SOURCE TEXT.
Search code examples
pythonsocketssocketserver

python socketserver occasionally stops sending (and receiving?) messages


I've been experiencing a problem with a socketserver I wrote where the socketserver will seem to stop sending and receiving data on one of the ports it uses (while the other port continues to handle data just fine). Interestingly, after waiting a minute (or up to an hour or so), the socketserver will start sending and receiving messages again without any observable intervention.

I am using the Eventlet socketing framework, python 2.7, everything running on an ubuntu aws instance with external apps opening persistent connections to the socketserver.

From some reading I've been doing, it looks like I may not be implementing my socket server correctly. According to http://docs.python.org/howto/sockets.html:

fundamental truth of sockets: messages must either be fixed length (yuck), or be delimited > > (shrug), or indicate how long they are (much better), or end by shutting down the connection.

COLLECTED DATA.
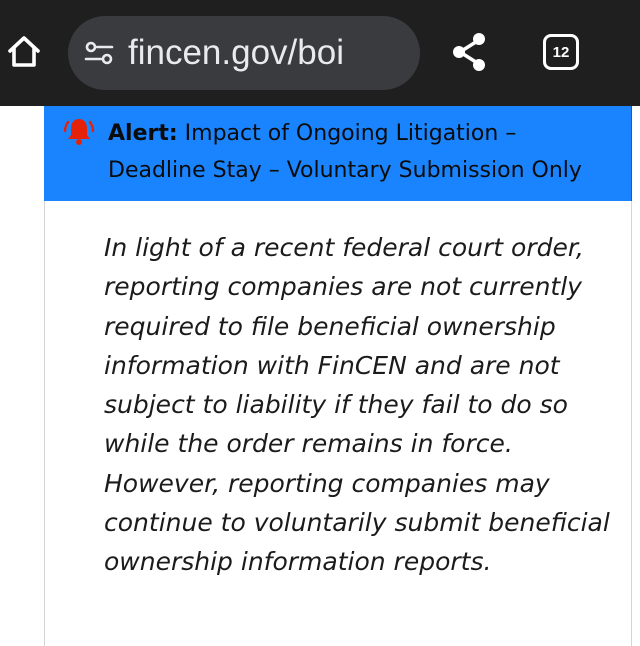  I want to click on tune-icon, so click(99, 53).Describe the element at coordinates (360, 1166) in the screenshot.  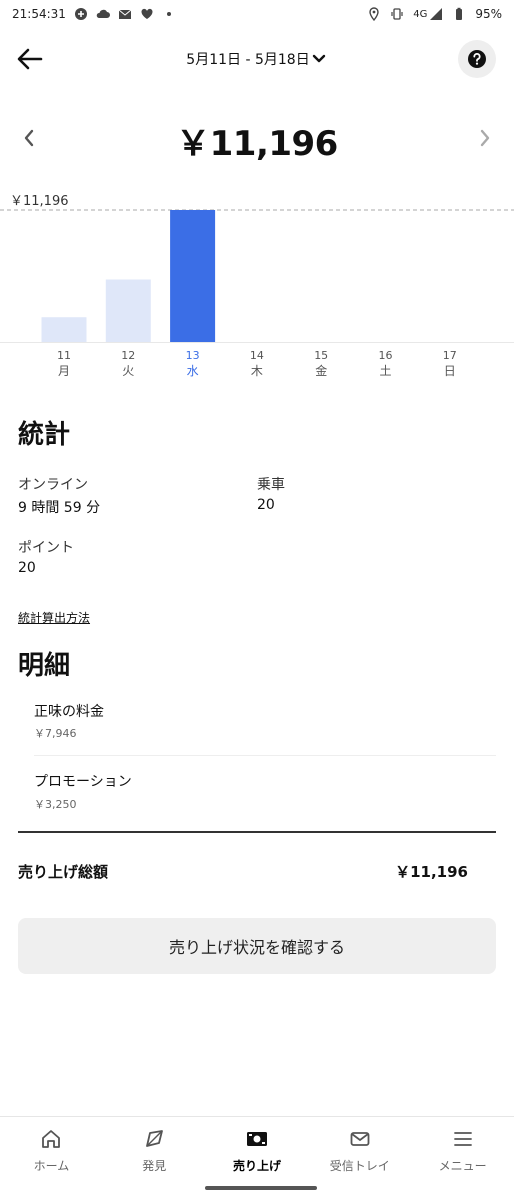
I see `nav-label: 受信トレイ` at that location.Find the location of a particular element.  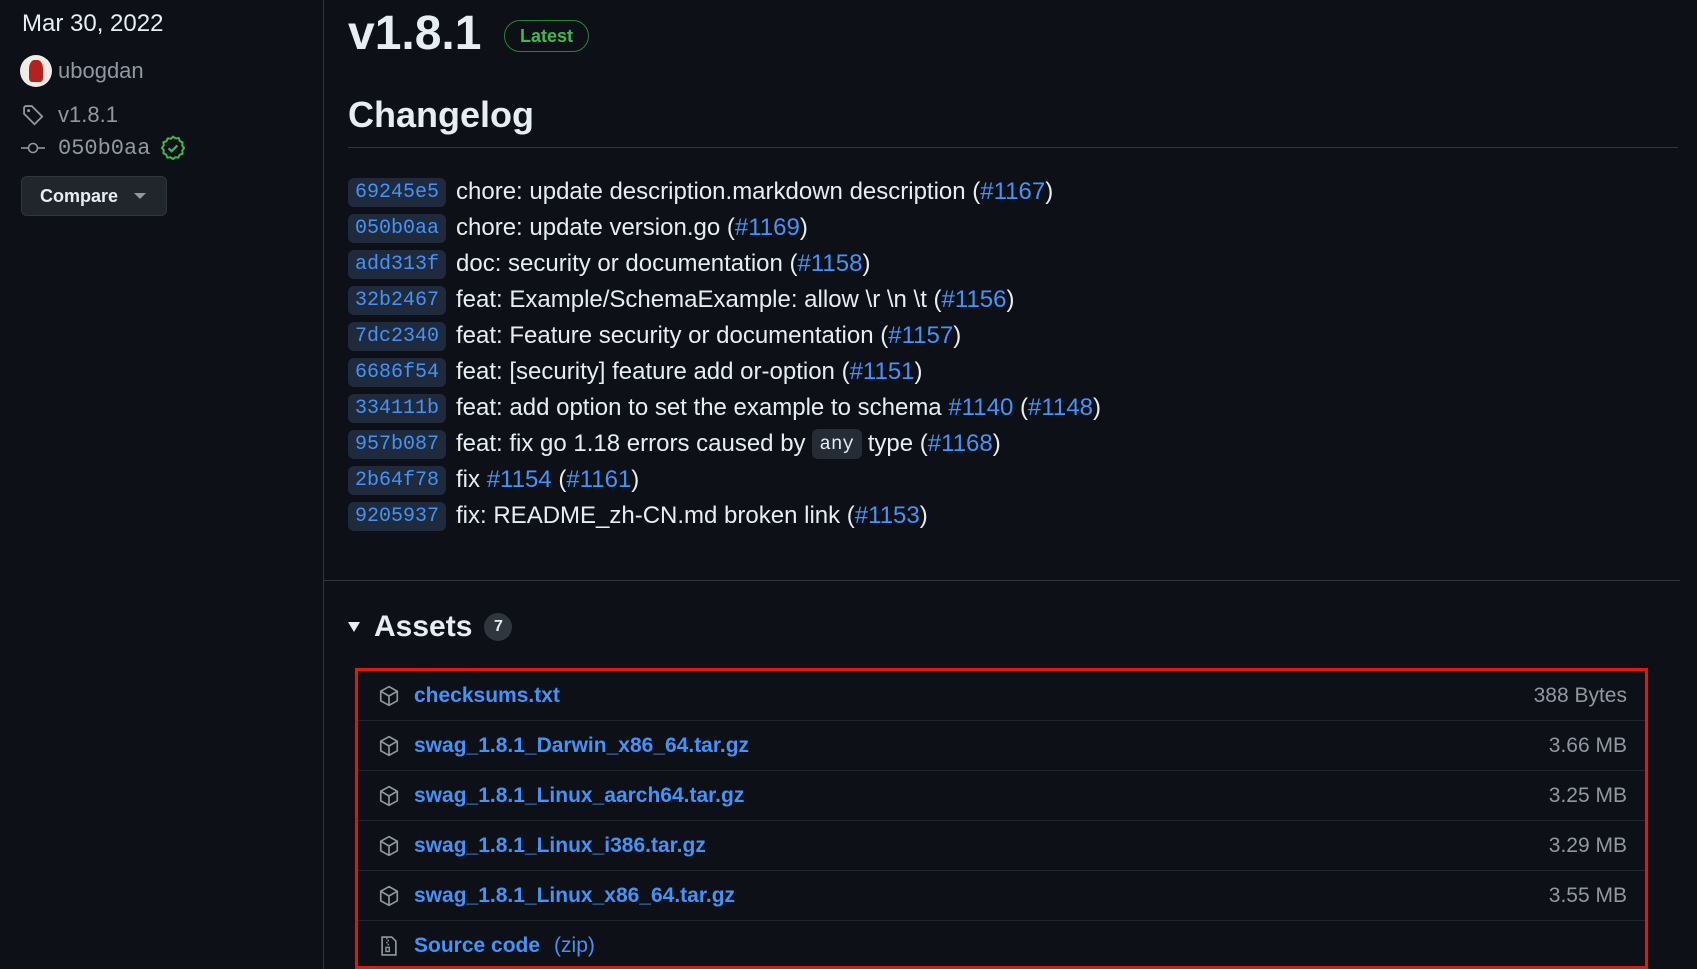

ACTIVITIES.
1. Translate this sentence from the post about the Python socketserver into Spanish: "I am using the Eventlet socketing framework, python 2.7, everything running on an ubuntu aws instance with external apps opening persistent connections to the socketserver."
2. Write the next part of the post about the Python socketserver, starting after its last sentence.
The data isn't needed for this.

TASK RESPONSES.
1. Estoy usando el framework de sockets Eventlet, Python 2.7, todo ejecutándose en una instancia de AWS con Ubuntu, con aplicaciones externas que abren conexiones persistentes al socketserver.

2.
I am not entirely sure that I am using a fix length message here (or am I?)

This is how I am receiving my data:

def socket_handler(sock, socket_type):
    logg(1,"socket_handler:initializing")
    while True:
        recv = sock.recv(1024)
        if not recv:
            logg(1,"didn't recieve anything")
            break
        if len(recv) > 5:
            logg(1,"socket handler: %s" % recv )
            plug_id, phone_sid, recv_json = parse_json(recv)
            send = 1 
            if "success" in recv_json and recv_json["success"] == "true" and socket_type == "plug":
                send = 0
            if send == 1:
                send_wrapper(sock, message_relayer(recv, socket_type))
        else:
            logg(2, 'socket_handler:Ignoring received input: ' + str(recv)  )
    logg(1,  'Closing socket handle: [%s]' % str(sock))
    sock.shutdown(socket.SHUT_RDWR)
    sock.close()

"sock" is a socket object returned by the listener.accept() function.

The socket_handler function is called like so:

new_connection, address = listener.accept()
...<code omitted>...
pool.spawn_n(socket_handler, new_connection, socket_type)

Does my implementation look incorrect to anyone? Am I basically implementing a fixed length conversation protocol? What can I do to help investigate the issue or make my code more robust?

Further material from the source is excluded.